Excerpts from Firehouse.com:

During a collaborative research project underway now at the Illinois Fire Service Institute (IFSI), researchers are not only testing contaminates on the gear, but on skin as well. They’re also monitoring gases created as furniture and carpeting burn. But, that’s just part of the multi-faceted study involving researchers from IFSI, UL, NIOSH, University of Illinois, Chicago, and Skidmore College.

… 12 Illinois firefighters and researchers got underway [with] Each firefighter [having] blood drawn, vitals and temperatures checked. Urine samples were tested for certain markers as well as hydration. They were equipped with a device that will monitor the heart for the next 12 hours.

Dr. Denise Smith explained that part of the research is determining the impact of firefighting on the cardio-vascular system. “We talk about putting the rig back in service. How long does it take to get a firefighter back in service? We’re looking to see if there are changes hours after the firefighter does their work.”

Each year, dozens of firefighters die not on the fireground, but hours after the incident.

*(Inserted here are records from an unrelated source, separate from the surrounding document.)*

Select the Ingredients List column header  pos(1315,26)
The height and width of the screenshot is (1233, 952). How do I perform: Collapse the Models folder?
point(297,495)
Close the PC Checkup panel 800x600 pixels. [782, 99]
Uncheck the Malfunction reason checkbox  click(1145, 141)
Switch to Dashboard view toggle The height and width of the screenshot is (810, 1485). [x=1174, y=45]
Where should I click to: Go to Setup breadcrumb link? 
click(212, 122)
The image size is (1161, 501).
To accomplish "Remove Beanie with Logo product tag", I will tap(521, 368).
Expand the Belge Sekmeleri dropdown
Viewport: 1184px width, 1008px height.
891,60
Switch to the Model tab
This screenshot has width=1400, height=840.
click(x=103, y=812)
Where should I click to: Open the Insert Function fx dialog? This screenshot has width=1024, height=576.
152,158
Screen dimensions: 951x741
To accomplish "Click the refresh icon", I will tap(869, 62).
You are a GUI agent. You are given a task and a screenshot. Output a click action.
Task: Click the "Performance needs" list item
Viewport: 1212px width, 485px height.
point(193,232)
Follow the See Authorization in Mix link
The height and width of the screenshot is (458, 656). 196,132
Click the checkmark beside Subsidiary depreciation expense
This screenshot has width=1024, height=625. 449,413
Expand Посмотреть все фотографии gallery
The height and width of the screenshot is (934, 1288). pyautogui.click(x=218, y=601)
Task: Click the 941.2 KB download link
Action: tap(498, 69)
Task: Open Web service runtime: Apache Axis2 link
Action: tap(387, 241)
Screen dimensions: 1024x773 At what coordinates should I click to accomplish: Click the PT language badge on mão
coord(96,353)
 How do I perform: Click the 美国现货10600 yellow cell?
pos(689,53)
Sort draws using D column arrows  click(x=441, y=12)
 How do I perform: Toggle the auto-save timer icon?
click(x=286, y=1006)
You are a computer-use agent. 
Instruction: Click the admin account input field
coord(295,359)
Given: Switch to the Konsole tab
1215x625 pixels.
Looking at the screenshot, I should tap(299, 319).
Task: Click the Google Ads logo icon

Firefighters participating in the study wore new gear to make sure samples were not skewed. They carried three chemical collection units, smaller than portable radios, in their coat pockets. When they completed their tasks, these was removed and tested.

UL and NIOSH engineers set up sensitive equipment to monitor gases and heat inside the rooms that would burn or exposed to smoke and heat.

UL Research Engineer Robin Zevotek set up thermal sensors from the floor to ceiling two feet apart in rooms that would burn. In other areas, they were placed a foot apart. During the scenario, he would be able to watch the temperatures on a nearby monitor.

In a hallway, devices would capture the data at one, three and five foot levels. The lowest would be where a victim would likely be, while others would be firefighters either crawling or walking.